- Assignment
Filter the records below for the word "computer". Copy each line that holds it.

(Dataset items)
* * * * * * *
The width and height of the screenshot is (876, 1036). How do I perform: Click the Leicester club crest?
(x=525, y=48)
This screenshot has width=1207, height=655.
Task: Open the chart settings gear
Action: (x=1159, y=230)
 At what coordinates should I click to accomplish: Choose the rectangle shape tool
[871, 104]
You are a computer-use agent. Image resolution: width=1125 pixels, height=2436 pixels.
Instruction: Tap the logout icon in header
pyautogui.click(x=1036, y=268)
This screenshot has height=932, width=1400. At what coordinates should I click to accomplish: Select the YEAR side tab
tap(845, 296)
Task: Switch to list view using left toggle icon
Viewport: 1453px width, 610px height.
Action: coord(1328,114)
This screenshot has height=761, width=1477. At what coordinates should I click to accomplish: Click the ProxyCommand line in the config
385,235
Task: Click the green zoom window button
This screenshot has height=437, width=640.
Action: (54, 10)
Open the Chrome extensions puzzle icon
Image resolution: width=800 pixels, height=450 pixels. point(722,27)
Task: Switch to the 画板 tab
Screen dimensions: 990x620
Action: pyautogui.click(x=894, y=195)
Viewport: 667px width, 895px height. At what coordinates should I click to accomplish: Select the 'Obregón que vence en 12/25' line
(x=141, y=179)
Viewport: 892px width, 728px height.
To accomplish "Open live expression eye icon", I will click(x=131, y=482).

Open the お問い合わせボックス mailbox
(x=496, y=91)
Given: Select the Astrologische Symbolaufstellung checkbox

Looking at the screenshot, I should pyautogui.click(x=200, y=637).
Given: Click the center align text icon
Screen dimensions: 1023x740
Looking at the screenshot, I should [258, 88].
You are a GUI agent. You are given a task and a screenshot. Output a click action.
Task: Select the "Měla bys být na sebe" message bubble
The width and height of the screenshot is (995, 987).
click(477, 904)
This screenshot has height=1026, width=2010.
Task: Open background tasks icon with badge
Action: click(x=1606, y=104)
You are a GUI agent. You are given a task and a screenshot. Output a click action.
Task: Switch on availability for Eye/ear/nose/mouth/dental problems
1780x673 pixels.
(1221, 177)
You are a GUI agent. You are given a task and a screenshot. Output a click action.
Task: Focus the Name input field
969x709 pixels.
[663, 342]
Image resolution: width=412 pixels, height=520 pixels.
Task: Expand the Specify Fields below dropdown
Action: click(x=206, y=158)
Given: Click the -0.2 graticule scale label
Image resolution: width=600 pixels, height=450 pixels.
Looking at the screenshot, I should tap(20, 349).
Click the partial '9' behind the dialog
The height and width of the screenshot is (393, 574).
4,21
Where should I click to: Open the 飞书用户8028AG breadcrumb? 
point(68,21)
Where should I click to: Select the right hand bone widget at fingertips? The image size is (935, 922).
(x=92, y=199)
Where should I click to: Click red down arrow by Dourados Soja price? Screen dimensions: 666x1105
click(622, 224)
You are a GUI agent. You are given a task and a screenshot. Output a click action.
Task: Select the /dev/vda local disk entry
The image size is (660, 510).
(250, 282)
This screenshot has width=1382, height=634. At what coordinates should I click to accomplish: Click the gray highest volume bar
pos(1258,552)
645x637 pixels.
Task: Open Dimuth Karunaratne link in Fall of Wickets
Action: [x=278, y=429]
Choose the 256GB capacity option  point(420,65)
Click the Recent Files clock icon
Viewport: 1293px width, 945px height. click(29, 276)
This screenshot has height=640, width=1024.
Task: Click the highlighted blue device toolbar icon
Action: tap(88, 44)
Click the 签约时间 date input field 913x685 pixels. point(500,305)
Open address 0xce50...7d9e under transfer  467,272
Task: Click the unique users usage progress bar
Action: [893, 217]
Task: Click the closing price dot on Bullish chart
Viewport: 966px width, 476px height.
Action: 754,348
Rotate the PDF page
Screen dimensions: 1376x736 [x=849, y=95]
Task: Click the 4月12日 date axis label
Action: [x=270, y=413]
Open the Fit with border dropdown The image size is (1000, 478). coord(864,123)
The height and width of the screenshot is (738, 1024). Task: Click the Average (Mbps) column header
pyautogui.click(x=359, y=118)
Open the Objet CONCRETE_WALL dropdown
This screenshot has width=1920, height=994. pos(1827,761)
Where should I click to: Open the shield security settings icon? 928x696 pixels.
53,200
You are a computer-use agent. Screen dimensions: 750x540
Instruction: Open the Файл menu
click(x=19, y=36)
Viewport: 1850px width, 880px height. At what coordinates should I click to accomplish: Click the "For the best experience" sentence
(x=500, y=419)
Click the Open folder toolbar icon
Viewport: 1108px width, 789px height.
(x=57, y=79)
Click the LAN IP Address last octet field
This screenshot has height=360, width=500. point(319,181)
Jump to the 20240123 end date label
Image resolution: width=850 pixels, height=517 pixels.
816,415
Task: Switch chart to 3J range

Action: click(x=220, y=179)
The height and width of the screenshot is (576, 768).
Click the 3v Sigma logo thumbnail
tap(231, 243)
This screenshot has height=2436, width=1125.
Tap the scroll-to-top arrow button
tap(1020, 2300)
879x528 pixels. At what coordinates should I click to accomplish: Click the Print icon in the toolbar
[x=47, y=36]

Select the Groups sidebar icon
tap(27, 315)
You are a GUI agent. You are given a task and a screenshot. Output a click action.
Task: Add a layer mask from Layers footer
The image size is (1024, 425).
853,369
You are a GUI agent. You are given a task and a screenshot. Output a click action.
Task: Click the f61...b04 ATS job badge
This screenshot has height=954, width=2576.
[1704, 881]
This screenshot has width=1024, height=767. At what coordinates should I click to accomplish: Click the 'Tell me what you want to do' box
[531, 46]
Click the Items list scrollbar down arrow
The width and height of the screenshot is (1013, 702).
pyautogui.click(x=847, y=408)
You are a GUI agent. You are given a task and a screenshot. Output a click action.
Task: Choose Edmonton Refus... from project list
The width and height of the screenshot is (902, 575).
* * * * * * *
- Answer to this problem
You are a computer-use agent. Image resolution: width=1125 pixels, height=2436 pixels.
You are a computer-use agent. Screen dimensions: 750x540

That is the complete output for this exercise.